Potrebbe sembrare ovvio, ma quando ti sforzi di vivere nel momento presente, è più difficile passare il tempo a preoccuparsi degli eventi di ieri o essere ansioso per il programma di domani. Inizia a diventare consapevole del 'proprio adesso' praticando la tua concentrazione. Questa abilità si sviluppa nel tempo e alla fine aiuta a ridurre il pensiero eccessivo.

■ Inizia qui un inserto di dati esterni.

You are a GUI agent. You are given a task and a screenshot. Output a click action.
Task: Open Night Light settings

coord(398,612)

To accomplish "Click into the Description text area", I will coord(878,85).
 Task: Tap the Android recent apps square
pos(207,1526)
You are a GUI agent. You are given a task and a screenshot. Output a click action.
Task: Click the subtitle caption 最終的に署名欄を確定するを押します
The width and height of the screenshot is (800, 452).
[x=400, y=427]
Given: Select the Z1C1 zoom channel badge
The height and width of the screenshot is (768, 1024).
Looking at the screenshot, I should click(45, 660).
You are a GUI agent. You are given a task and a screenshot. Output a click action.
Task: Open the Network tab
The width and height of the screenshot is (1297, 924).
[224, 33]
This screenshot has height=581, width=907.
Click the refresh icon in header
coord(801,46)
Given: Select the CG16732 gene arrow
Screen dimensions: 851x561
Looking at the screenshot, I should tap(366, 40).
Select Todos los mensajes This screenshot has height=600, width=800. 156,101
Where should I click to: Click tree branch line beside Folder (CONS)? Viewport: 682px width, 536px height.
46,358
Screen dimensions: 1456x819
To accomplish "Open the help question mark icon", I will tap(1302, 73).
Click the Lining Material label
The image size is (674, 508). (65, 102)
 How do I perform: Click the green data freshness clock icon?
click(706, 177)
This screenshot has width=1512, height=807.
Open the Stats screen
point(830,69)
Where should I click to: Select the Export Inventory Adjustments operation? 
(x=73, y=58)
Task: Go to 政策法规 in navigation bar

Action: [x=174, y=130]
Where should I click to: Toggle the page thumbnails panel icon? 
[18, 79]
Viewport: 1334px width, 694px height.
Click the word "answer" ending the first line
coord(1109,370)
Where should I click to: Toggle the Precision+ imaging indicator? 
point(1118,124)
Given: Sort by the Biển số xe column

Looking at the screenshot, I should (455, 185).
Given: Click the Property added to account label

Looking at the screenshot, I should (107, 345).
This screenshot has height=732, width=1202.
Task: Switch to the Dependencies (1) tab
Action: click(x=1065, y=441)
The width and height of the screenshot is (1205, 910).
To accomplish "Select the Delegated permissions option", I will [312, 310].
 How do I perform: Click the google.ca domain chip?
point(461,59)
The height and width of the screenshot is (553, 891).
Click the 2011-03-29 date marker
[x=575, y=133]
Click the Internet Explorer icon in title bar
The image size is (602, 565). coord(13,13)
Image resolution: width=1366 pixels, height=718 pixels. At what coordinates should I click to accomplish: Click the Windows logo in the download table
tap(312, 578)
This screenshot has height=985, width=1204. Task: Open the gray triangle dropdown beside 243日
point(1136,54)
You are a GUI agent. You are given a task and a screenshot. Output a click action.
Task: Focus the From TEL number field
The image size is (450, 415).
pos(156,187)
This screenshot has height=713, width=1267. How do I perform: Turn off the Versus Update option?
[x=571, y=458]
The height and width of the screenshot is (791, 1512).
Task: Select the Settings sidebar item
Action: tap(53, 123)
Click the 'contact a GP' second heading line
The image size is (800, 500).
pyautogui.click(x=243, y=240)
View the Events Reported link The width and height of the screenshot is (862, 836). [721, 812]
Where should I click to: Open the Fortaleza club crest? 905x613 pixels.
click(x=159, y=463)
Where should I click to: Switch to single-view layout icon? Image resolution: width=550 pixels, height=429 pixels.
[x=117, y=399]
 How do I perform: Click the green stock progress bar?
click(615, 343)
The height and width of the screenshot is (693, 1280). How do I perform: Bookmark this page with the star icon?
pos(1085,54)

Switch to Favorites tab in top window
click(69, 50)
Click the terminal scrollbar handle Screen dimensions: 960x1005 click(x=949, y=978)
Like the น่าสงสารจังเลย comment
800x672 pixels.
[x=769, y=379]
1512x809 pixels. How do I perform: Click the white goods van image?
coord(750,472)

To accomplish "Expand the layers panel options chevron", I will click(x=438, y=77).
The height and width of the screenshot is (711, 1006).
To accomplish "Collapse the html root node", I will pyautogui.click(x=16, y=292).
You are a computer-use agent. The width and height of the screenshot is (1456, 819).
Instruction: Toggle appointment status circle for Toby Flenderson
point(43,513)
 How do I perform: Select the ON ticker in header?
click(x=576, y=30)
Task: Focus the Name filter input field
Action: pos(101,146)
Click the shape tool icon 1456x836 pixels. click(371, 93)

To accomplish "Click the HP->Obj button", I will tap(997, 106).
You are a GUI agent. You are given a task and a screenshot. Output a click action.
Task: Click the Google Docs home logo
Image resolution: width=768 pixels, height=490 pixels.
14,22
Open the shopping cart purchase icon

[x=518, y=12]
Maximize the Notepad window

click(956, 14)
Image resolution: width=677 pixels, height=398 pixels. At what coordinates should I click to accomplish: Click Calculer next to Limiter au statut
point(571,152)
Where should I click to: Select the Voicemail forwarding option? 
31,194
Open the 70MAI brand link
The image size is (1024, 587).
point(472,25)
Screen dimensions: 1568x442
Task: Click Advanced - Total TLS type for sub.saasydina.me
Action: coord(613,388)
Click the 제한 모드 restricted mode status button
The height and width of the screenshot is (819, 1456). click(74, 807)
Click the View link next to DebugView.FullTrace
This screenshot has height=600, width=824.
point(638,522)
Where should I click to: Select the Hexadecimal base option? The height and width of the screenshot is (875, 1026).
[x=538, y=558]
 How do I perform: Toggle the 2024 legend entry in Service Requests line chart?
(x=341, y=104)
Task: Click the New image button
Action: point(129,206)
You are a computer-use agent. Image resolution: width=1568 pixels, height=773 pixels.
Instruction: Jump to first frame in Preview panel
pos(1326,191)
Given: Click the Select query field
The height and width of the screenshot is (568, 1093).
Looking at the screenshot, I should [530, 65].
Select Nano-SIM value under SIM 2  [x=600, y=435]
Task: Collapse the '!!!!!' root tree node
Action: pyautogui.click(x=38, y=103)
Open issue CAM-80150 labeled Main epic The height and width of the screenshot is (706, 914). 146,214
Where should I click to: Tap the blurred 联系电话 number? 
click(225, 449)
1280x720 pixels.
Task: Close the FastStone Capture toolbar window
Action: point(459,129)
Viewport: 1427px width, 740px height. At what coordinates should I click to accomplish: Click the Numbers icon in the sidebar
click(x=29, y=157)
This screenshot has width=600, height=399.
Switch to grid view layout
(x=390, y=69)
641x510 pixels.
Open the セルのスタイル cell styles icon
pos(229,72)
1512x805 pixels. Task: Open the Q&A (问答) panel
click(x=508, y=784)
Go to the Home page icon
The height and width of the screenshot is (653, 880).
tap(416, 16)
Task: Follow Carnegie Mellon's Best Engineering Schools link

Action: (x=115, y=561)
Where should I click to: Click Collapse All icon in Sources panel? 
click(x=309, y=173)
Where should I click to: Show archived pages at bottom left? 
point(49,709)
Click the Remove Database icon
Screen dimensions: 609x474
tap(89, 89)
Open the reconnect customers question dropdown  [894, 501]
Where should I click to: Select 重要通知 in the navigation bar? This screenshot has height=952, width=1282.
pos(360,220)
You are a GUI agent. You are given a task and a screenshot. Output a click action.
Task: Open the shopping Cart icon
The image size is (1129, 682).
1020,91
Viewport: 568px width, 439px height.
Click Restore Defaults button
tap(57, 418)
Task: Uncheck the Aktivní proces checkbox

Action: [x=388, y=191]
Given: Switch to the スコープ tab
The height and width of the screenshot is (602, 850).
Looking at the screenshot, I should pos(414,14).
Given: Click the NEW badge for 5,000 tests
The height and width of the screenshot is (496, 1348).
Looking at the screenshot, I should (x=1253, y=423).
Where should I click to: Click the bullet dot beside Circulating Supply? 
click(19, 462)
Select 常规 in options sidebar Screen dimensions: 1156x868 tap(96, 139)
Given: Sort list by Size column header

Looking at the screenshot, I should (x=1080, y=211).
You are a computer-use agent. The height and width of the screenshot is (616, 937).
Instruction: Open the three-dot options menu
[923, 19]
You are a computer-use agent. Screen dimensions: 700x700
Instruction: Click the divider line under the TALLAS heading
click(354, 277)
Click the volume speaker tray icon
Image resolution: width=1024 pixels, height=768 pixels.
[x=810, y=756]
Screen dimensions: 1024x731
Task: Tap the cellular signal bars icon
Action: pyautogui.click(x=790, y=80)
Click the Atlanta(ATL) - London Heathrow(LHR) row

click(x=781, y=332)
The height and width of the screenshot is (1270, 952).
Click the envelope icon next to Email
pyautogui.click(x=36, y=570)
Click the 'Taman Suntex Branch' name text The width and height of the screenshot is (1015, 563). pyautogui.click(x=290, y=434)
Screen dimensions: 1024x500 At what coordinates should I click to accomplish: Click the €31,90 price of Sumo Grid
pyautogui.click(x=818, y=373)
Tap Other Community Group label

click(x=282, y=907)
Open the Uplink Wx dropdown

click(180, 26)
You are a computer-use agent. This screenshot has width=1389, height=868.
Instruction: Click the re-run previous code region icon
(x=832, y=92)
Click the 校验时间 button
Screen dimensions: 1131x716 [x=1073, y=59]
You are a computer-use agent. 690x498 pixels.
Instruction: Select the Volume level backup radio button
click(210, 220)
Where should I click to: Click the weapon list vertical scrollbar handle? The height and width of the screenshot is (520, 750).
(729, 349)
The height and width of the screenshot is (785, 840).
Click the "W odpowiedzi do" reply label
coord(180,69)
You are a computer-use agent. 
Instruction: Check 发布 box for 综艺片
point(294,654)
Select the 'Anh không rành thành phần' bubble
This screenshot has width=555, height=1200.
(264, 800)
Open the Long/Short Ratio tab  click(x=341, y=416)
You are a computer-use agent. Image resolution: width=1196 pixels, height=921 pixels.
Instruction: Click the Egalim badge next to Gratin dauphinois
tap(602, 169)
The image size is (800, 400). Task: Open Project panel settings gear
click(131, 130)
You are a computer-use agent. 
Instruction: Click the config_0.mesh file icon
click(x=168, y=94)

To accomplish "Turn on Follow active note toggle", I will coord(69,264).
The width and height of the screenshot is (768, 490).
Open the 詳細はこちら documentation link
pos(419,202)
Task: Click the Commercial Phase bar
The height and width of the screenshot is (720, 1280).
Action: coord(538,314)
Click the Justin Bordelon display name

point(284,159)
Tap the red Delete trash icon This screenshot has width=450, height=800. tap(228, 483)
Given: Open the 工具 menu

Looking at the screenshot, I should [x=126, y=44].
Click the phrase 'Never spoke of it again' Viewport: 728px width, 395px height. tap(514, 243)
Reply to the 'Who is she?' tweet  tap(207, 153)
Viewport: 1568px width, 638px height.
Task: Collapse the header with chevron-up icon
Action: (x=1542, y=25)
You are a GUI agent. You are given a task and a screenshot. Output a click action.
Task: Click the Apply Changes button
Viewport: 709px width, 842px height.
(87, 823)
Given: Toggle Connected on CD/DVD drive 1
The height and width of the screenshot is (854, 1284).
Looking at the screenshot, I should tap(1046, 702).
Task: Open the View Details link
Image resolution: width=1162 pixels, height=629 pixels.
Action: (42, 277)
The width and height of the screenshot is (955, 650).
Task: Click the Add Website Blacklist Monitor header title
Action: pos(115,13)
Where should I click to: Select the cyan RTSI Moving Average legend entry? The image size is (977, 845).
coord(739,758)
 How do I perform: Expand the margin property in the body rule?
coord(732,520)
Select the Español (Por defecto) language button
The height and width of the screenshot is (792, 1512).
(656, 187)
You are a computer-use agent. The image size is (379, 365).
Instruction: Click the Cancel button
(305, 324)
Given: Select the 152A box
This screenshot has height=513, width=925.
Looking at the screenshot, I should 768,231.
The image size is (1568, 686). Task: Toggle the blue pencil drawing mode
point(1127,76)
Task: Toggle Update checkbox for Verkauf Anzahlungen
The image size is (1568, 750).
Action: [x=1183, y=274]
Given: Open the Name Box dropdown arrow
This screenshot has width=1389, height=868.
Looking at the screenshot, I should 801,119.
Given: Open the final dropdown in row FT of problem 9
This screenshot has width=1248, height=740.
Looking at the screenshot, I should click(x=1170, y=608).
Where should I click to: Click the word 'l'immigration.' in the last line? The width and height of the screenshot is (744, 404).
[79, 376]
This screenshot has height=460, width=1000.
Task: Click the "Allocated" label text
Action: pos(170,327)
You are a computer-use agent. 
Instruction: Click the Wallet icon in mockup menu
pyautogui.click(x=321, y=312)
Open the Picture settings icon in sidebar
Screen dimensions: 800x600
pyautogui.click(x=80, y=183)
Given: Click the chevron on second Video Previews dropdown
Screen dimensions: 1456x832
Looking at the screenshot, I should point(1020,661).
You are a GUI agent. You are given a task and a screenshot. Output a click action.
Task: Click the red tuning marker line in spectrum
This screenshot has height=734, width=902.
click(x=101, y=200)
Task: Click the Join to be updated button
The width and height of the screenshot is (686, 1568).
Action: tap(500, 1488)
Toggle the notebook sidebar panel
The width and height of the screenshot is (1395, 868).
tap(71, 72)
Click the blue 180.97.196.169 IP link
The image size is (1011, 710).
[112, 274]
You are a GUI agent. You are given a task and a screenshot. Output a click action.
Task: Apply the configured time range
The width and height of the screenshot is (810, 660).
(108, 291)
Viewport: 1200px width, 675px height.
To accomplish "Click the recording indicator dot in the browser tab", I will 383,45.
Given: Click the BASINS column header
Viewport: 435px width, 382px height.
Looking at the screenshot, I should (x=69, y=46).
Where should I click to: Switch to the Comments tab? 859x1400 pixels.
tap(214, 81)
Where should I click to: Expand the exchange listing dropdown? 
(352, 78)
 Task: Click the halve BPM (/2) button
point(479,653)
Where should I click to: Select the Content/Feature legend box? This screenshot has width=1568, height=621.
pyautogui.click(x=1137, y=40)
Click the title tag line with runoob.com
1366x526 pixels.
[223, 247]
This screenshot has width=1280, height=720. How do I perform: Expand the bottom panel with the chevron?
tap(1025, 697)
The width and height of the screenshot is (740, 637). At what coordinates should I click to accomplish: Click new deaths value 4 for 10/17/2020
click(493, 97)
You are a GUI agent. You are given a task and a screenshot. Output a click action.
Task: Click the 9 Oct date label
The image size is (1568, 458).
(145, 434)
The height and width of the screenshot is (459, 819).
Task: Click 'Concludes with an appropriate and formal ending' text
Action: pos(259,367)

2. Nota quando avviene la ruminazione

Riconoscere quando i tuoi pensieri non sono più produttivi è il primo passo per fermare i sentimenti di disagio associati. Quando inizi a notare te stesso che stai ripetendo eventi nella tua mente o ti preoccupi della percezione di un'altra persona, fai una pausa e riconosci che non è utile. Alla fine, l'obiettivo diventa lasciare andare i pensieri che non ti servono.

differenza bipolare 1 e 2

3. Distraiti per uscire da schemi di pensiero ripetitivi

Reindirizza la tua attenzione su qualcosa che richiede la tua piena concentrazione, che si tratti di un puzzle, di un rompicapo o di un disegno. Usando una distrazione ogni volta che i pensieri ripetitivi prendono forma, sei in grado di diminuire la loro intensità nel tempo e persino ridurre la quantità di tempo in cui si verifica questo pensiero malsano.

4. Concentrati sulla risoluzione dei problemi

Quando possibile, cerca soluzioni ai problemi che stai vivendo piuttosto che rimuginare su di essi. Scopri come puoi imparare da un errore per evitare problemi futuri e invece di chiedere perché è successo qualcosa, concentrati su ciò che puoi effettivamente fare al riguardo.

5. Scrivi i tuoi pensieri

Ritagliati del tempo ogni giorno per tenere un diario di alcuni dei tuoi pensieri ripetitivi: in realtà aiuta a lasciarli andare. Quando metti su carta le tue preoccupazioni, permetti al tuo cervello di andare avanti e sentire meno pressione per tenerle imbottigliate.

Queste strategie sono semplicemente un punto di partenza per superare il pensiero eccessivo, motivo per cui è importante non esercitare pressioni su te stesso per gestire questi pensieri da solo. Mentre piccoli aggiustamenti possono aiutare, a volte è necessario aiuto e supporto professionale. È importante consultare un terapista professionista per aiutarti a gestire i pensieri spiacevoli se persistono.

Aggiorna la modalità di visualizzazione dei problemi

È naturale riflettere su decisioni importanti prima di prenderle, sia che tu stia facendo un grosso acquisto, cambiando lavoro o facendo una scelta su una relazione personale. Ma quando inizi a essere ossessionato dalle tue decisioni, diventa negativo e malsano.

La prossima volta che la tua attenzione si concentra su un problema specifico e non sei in grado di superarlo, prova a pensare a come percepisci il problema. Uno dei modi migliori per introdurre un pensiero più costruttivo è considerare le sfide o gli ostacoli come opportunità di crescita. Riconosci di avere il controllo sulle tue circostanze spostando il tuo punto di vista: è un modo sano per costruire la resilienza e rallentare il pensiero eccessivo.